The zombie context changes the flavour of the romance, however. (You don’t say?) Despite the standard trope of Mrs Bennett trying to get good marriages for her daughters, all five of the Bennett sisters are experts in Chinese-style martial arts (rather than the more aristocratic Japanese-style). Darcy’s eye-patch wearing aunt Lady Catherine de Bourgh is a renowned zombie hunter, and the dastardly Wickham is up to something more sinister than elopement. Matt Smith as the oily Parson Collins hits all the right notes. There is some of the original dialogue, marginally altered for context, although delivered in different circumstances: Elizabeth’s rejection of Darcy’s first proposal contrasts dialogue and action brilliantly. The zombie apocalypse finale and heroic rescue does deviate somewhat from the original.

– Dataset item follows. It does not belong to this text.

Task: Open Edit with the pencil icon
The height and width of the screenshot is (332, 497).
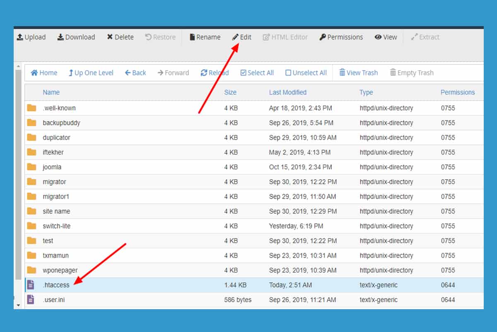Action: pyautogui.click(x=235, y=37)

This is pure nonsense, but the straight way it is delivered, and the clever interweaving of the original and the zombie plot makes for fun viewing. It readily passes the Bechdel test, as various of the female characters talk about martial arts and zombie killing (in addition to prospective husbands). I was somewhat distracted by the economic viability of the scenario: how did the peasants grow the food given they had no protection from the roaming zombies? But nevermind; I enjoyed this, and it was definitely engrossing enough to while away nearly two of those nine hours in flight.